* SELECTED TEXT
## START

Today I've been rereading James Lovelock's 2008 comments on responding to potential global environmental collapse.  Monday I go into class again, and try to give my students (1) an accurate assessment of what we do and don't know, and (2) a sense that their decisions can have some effect.  I think it's possible, but it isn't easy.  The interview with Lovelock:

In 1965 executives at Shell wanted to know what the world would look
like in the year 2000. They consulted a range of experts, who speculated
about fusion-powered hovercrafts and "all sorts of fanciful
technological stuff". When the oil company asked the scientist James
Lovelock, he predicted that the main problem in 2000 would be the
environment. "It will be worsening then to such an extent that it will
seriously affect their business," he said.

"And of course,"
Lovelock says, with a smile 43 years later, "that's almost exactly
what's happened."

Lovelock has been dispensing predictions from
his one-man laboratory in an old mill in Cornwall since the mid-1960s,
the consistent accuracy of which have earned him a reputation as one of
Britain's most respected - if maverick - independent scientists. Working
alone since the age of 40, he invented a device that detected CFCs,
which helped detect the growing hole in the ozone layer, and introduced
the Gaia hypothesis, a revolutionary theory that the Earth is a
self-regulating super-organism. Initially ridiculed by many scientists
as new age nonsense, today that theory forms the basis of almost all
climate science.

For decades, his advocacy of nuclear power
appalled fellow environmentalists - but recently increasing numbers of
them have come around to his way of thinking. His latest book, The
Revenge of Gaia, predicts that by 2020 extreme weather will be the norm,
causing global devastation; that by 2040 much of Europe will be
Saharan; and parts of London will be underwater. The most recent
Intergovernmental Panel on Climate Change (IPCC) report deploys less
dramatic language - but its calculations aren't a million miles away
from his.

## END

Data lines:
## START

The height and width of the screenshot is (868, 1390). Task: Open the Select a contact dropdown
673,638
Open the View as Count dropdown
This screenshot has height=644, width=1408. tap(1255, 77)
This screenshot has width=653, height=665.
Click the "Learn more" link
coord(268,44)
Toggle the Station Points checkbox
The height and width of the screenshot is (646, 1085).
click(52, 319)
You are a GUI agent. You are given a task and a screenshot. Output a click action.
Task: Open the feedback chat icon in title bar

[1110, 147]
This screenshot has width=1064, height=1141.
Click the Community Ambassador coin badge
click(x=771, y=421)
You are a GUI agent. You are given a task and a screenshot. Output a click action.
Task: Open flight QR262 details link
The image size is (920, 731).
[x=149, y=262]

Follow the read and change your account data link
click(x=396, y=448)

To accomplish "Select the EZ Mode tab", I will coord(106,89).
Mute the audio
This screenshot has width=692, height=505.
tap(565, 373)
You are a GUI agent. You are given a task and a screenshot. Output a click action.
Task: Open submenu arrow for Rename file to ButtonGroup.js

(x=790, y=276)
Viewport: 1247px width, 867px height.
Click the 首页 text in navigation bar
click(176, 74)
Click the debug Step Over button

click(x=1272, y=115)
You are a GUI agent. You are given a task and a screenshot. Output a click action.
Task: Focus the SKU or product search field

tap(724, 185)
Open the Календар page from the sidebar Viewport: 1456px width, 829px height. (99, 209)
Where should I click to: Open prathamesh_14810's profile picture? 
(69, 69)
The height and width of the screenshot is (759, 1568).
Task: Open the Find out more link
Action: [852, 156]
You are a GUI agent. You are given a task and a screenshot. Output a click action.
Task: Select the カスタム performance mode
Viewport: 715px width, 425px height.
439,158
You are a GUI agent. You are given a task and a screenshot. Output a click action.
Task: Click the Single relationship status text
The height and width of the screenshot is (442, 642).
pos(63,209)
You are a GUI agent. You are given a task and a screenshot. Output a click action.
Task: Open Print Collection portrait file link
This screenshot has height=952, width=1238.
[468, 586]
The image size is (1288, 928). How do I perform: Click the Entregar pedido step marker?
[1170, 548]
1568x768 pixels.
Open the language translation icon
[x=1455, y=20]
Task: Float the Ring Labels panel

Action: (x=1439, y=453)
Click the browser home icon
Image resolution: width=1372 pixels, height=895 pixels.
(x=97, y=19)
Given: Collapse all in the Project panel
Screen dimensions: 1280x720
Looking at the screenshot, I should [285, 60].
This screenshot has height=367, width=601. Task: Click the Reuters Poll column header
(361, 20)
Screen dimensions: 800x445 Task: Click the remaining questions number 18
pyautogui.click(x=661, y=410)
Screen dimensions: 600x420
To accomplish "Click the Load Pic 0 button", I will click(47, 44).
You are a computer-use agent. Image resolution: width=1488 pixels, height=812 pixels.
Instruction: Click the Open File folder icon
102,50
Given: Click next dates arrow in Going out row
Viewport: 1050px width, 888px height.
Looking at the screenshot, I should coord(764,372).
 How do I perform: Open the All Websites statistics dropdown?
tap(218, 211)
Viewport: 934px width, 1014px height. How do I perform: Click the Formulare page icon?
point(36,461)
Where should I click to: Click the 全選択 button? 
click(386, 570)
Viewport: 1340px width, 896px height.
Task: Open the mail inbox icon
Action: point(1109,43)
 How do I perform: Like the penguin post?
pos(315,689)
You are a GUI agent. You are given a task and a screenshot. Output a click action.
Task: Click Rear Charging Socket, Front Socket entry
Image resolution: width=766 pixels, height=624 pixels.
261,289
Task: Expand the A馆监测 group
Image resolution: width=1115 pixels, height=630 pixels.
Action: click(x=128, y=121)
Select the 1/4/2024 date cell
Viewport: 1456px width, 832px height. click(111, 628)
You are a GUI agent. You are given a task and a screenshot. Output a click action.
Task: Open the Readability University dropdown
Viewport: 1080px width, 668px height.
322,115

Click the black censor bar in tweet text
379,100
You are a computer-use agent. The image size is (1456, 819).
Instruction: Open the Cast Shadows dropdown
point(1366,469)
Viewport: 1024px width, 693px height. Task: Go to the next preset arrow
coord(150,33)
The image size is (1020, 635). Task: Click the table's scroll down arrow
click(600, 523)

## END

* EXERCISE TASK 1
From the Lovelock passage, extract the section that opens with the words "Lovelock has been" and ends with "climate science.".
* EXERCISE TASK 2
Write what comes next in the Lovelock passage, picking up after its final sentence.

* FINAL ANSWER 1
Lovelock has been dispensing predictions from
his one-man laboratory in an old mill in Cornwall since the mid-1960s,
the consistent accuracy of which have earned him a reputation as one of
Britain's most respected - if maverick - independent scientists. Working
alone since the age of 40, he invented a device that detected CFCs,
which helped detect the growing hole in the ozone layer, and introduced
the Gaia hypothesis, a revolutionary theory that the Earth is a
self-regulating super-organism. Initially ridiculed by many scientists
as new age nonsense, today that theory forms the basis of almost all
climate science.

* FINAL ANSWER 2
As with most people, my panic about climate change is
equalled only by my confusion over what I ought to do about it. A
meeting with Lovelock therefore feels a little like an audience with a
prophet. Buried down a winding track through wild woodland, in an office
full of books and papers and contraptions involving dials and wires,
the 88-year-old presents his thoughts with a quiet, unshakable
conviction that can be unnerving. More alarming even than his
apocalyptic climate predictions is his utter certainty that almost
everything we're trying to do about it is wrong.

On the day we
meet, the Daily Mail has launched a campaign to rid Britain of plastic
shopping bags. The initiative sits comfortably within the current canon
of eco ideas, next to ethical consumption, carbon offsetting, recycling
and so on - all of which are premised on the calculation that individual
lifestyle adjustments can still save the planet. This is, Lovelock
says, a deluded fantasy. Most of the things we have been told to do
might make us feel better, but they won't make any difference. Global
warming has passed the tipping point, and catastrophe is unstoppable.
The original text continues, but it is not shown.